The United States Department of Agriculture’s (USDA) Animal and Plant Health Inspection Service (APHIS) has confirmed the presence of highly pathogenic avian influenza (HPAI) in a commercial turkey flock in Dubois County, Indiana. This is the first confirmed case of HPAI in commercial poultry in the United States since 2020.
Samples from the affected flock, which experienced increased mortality, were tested at the Indiana Animal Disease Diagnostic Laboratory at Purdue University, part of the National Animal Health Laboratory Network, and confirmed at the APHIS National Veterinary Services Laboratories (NVSL) in Ames, Iowa. Virus isolation is ongoing.
APHIS is working closely with the Indiana Board of Animal Health on a joint incident response. State officials quarantined the affected premises, and birds on the property were depopulated to prevent the spread of the disease. Birds from the flock will not enter the food system.
USDA says avian influenza does not present an immediate public health concern. No human cases of these avian influenza viruses have been detected in the United States.

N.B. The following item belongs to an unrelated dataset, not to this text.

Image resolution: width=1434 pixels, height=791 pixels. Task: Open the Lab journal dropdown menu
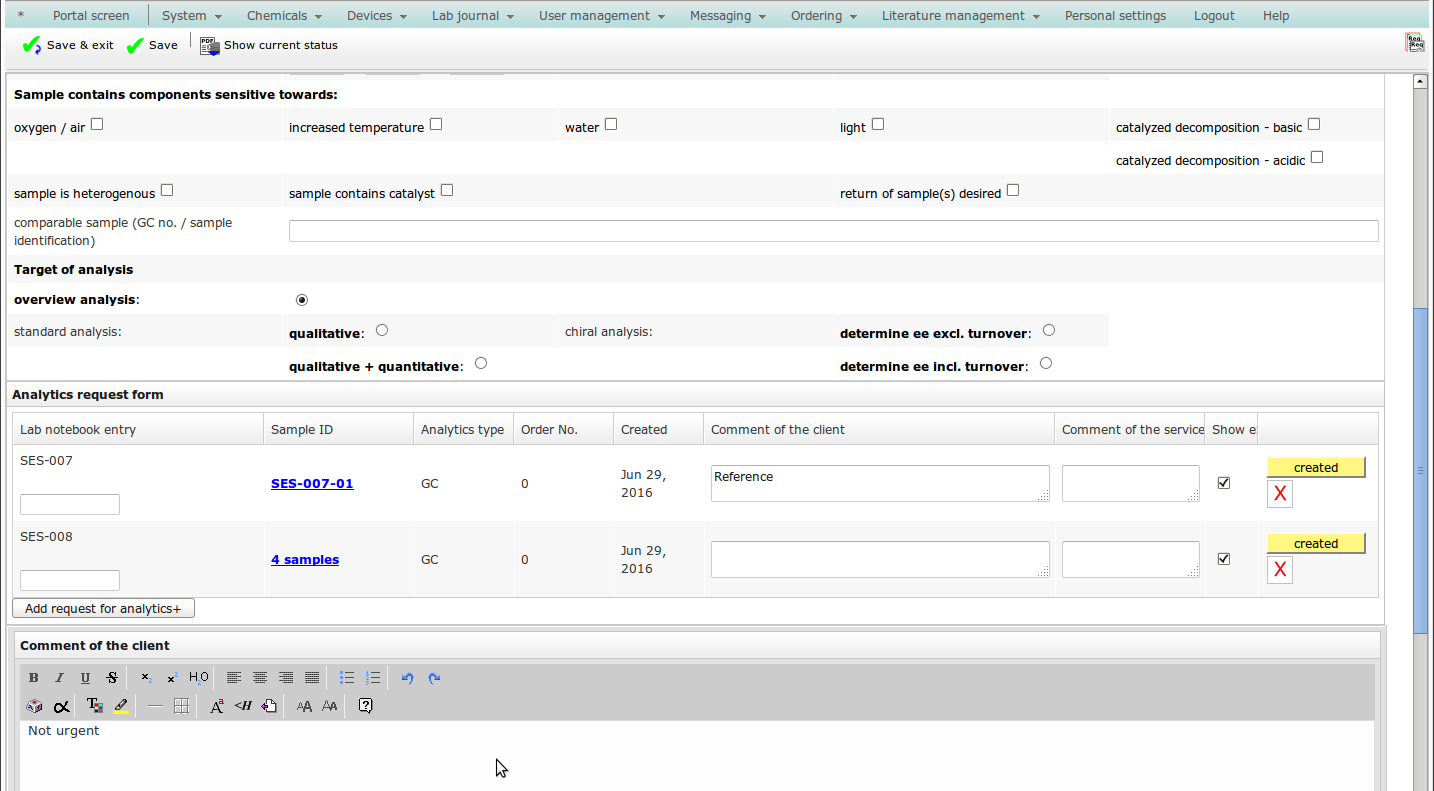click(472, 16)
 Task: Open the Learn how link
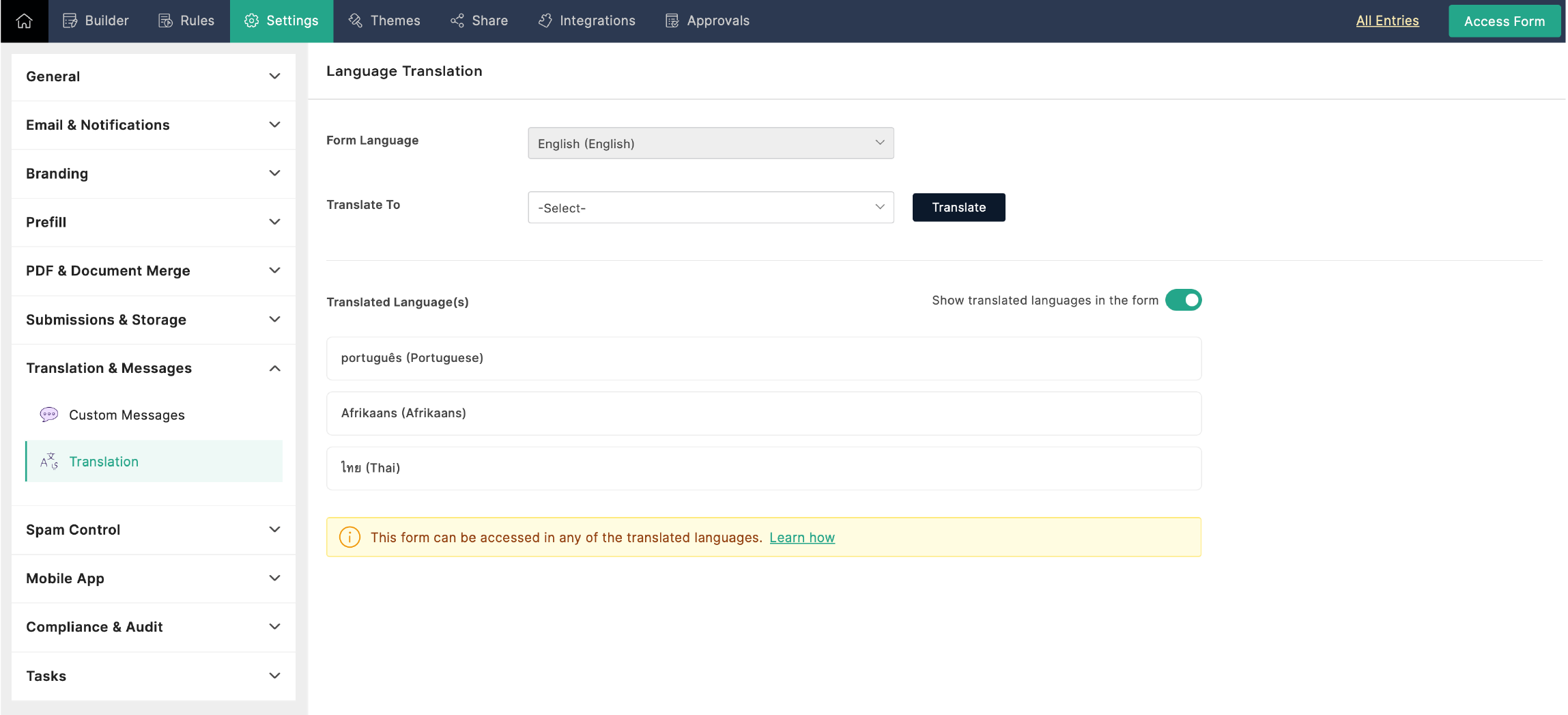pyautogui.click(x=802, y=537)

Avian influenza (AI) is caused by an influenza type A virus which can infect poultry (such as chickens, turkeys, pheasants, quail, domestic ducks, geese, and guinea fowl) and is carried by free flying waterfowl such as ducks, geese and shorebirds. AI viruses are classified by a combination of two groups of proteins: hemagglutinin or “H” proteins, of which there are 16 (H1–H16), and neuraminidase or “N” proteins, of which there are 9 (N1–N9). Many different combinations of “H” and “N” proteins are possible. Each combination is considered a different subtype and can be further broken down into different strains which circulate within flyways/geographic regions. AI viruses are further classified by their pathogenicity (low or high)—the ability of a particular virus strain to produce disease in domestic poultry.